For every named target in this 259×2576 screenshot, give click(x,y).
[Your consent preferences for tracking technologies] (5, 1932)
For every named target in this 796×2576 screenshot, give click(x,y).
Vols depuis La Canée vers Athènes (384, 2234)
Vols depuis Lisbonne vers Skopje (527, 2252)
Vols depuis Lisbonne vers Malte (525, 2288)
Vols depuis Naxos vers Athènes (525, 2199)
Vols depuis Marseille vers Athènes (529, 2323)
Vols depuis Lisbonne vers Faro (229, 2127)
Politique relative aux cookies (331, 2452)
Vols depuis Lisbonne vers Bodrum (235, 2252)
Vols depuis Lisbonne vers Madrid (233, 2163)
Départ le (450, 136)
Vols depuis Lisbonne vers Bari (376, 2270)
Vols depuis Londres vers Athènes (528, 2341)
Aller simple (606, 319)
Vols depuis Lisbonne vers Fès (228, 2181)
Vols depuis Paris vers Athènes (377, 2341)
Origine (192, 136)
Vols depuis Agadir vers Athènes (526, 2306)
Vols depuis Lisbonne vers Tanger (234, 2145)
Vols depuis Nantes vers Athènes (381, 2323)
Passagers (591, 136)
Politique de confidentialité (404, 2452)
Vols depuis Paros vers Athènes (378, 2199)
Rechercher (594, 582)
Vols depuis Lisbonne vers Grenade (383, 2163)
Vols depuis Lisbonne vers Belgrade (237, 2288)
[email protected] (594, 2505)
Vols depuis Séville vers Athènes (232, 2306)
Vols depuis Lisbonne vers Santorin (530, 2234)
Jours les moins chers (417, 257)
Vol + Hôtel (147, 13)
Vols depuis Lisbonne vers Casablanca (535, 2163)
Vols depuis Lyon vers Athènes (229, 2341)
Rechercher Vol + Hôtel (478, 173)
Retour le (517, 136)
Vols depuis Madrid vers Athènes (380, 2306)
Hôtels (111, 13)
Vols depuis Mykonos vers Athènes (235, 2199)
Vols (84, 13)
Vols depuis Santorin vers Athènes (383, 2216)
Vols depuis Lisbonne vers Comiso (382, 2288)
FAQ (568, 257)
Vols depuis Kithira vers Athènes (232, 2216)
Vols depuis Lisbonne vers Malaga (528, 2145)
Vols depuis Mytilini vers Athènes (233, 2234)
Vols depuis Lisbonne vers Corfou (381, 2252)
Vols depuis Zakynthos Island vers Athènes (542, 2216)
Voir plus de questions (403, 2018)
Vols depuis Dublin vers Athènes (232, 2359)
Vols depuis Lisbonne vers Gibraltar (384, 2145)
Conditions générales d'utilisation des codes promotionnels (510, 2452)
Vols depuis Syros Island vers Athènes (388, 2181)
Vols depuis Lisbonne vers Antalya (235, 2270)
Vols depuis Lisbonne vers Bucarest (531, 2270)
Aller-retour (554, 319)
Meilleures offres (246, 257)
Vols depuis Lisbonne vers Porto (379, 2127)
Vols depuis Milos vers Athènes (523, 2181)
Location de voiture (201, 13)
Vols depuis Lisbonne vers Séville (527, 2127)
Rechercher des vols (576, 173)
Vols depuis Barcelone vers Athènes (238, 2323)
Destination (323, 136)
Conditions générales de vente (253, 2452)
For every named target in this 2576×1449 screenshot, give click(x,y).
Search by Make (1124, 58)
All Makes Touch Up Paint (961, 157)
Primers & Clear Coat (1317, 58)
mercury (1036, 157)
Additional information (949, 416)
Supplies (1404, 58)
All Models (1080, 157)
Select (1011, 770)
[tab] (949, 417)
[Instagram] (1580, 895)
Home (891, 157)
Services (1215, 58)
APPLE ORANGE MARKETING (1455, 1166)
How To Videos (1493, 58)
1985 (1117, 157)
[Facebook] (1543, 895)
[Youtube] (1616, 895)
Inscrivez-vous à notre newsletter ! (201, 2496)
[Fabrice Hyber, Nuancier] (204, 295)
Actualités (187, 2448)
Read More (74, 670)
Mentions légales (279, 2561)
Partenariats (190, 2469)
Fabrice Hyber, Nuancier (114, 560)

Exercise description:
Output each line of the material above. Nothing should differ from the original.

Response to the task:
For every named target in this 259×2576 screenshot, give click(x,y).
[Your consent preferences for tracking technologies] (5, 1932)
For every named target in this 796×2576 screenshot, give click(x,y).
Vols depuis La Canée vers Athènes (384, 2234)
Vols depuis Lisbonne vers Skopje (527, 2252)
Vols depuis Lisbonne vers Malte (525, 2288)
Vols depuis Naxos vers Athènes (525, 2199)
Vols depuis Marseille vers Athènes (529, 2323)
Vols depuis Lisbonne vers Faro (229, 2127)
Politique relative aux cookies (331, 2452)
Vols depuis Lisbonne vers Bodrum (235, 2252)
Vols depuis Lisbonne vers Madrid (233, 2163)
Départ le (450, 136)
Vols depuis Lisbonne vers Bari (376, 2270)
Vols depuis Londres vers Athènes (528, 2341)
Aller simple (606, 319)
Vols depuis Lisbonne vers Fès (228, 2181)
Vols depuis Paris vers Athènes (377, 2341)
Origine (192, 136)
Vols depuis Agadir vers Athènes (526, 2306)
Vols depuis Lisbonne vers Tanger (234, 2145)
Vols depuis Nantes vers Athènes (381, 2323)
Passagers (591, 136)
Politique de confidentialité (404, 2452)
Vols depuis Paros vers Athènes (378, 2199)
Rechercher (594, 582)
Vols depuis Lisbonne vers Grenade (383, 2163)
Vols depuis Lisbonne vers Belgrade (237, 2288)
[email protected] (594, 2505)
Vols depuis Séville vers Athènes (232, 2306)
Vols depuis Lisbonne vers Santorin (530, 2234)
Jours les moins chers (417, 257)
Vol + Hôtel (147, 13)
Vols depuis Lisbonne vers Casablanca (535, 2163)
Vols depuis Lyon vers Athènes (229, 2341)
Rechercher Vol + Hôtel (478, 173)
Retour le (517, 136)
Vols depuis Madrid vers Athènes (380, 2306)
Hôtels (111, 13)
Vols depuis Mykonos vers Athènes (235, 2199)
Vols (84, 13)
Vols depuis Santorin vers Athènes (383, 2216)
Vols depuis Lisbonne vers Comiso (382, 2288)
FAQ (568, 257)
Vols depuis Kithira vers Athènes (232, 2216)
Vols depuis Lisbonne vers Malaga (528, 2145)
Vols depuis Mytilini vers Athènes (233, 2234)
Vols depuis Lisbonne vers Corfou (381, 2252)
Vols depuis Zakynthos Island vers Athènes (542, 2216)
Voir plus de questions (403, 2018)
Vols depuis Dublin vers Athènes (232, 2359)
Vols depuis Lisbonne vers Gibraltar (384, 2145)
Conditions générales d'utilisation des codes promotionnels (510, 2452)
Vols depuis Syros Island vers Athènes (388, 2181)
Vols depuis Lisbonne vers Antalya (235, 2270)
Vols depuis Lisbonne vers Bucarest (531, 2270)
Aller-retour (554, 319)
Meilleures offres (246, 257)
Vols depuis Lisbonne vers Porto (379, 2127)
Vols depuis Milos vers Athènes (523, 2181)
Location de voiture (201, 13)
Vols depuis Lisbonne vers Séville (527, 2127)
Rechercher des vols (576, 173)
Vols depuis Barcelone vers Athènes (238, 2323)
Destination (323, 136)
Conditions générales de vente (253, 2452)
For every named target in this 2576×1449 screenshot, give click(x,y).
Search by Make (1124, 58)
All Makes Touch Up Paint (961, 157)
Primers & Clear Coat (1317, 58)
mercury (1036, 157)
Additional information (949, 416)
Supplies (1404, 58)
All Models (1080, 157)
Select (1011, 770)
[tab] (949, 417)
[Instagram] (1580, 895)
Home (891, 157)
Services (1215, 58)
APPLE ORANGE MARKETING (1455, 1166)
How To Videos (1493, 58)
1985 (1117, 157)
[Facebook] (1543, 895)
[Youtube] (1616, 895)
Inscrivez-vous à notre newsletter ! (201, 2496)
[Fabrice Hyber, Nuancier] (204, 295)
Actualités (187, 2448)
Read More (74, 670)
Mentions légales (279, 2561)
Partenariats (190, 2469)
Fabrice Hyber, Nuancier (114, 560)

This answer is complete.